August 20, 2012 2 Comments
(Update 8/21/12: VMware has a comment on the rumors [they say check next week])
A colleague pointed me to this article, which apparently indicates that with vSphere 5.1 VMware is getting rid of vRAM (couch vTax cough). I have found an appropriate animated GIF that both communicates my feelings, as well as the sweet dance moves I have just performed.
Nailed it
If this turns out to be true, it’s awesome. Even if most organizations weren’t currently affected by vTax, it’s almost certain they would soon as they refreshed their server and blade models that gleefully include obscene amounts of RAM. With Cisco’s UCS for example, you can get a half-width blade (the B230 M2) and cram it with 512 GB of RAM. Or a full-width blade (B420 M3) and stuff it with 1.5 TB of RAM. The later is a 4 socket system, and to license it for the full 1.5 TB of RAM would require buying not 4 licenses, but 16, making the high-RAM systems far more expensive to license.

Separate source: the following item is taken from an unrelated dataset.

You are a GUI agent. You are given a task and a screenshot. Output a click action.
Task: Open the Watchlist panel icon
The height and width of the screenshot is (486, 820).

That was darkest side of vRAM, even if you weren’t affected by it today, it was only a matter of time. One might say that it’s… A TRAP, as I’ve written about before. VMware fanboys/girls tried to apologize for it, but fact is it was not a popular move, either in the VMware enthusiast community or the business community.
So if it’s really gone, good. Good riddance. The only thing now is, how much RAM do we get to use in the free version, which is critical to the study/home lab market.
I never understood the decision to charge for vRAM. Seemed completely 180 to the company’s technology stack around memory handling.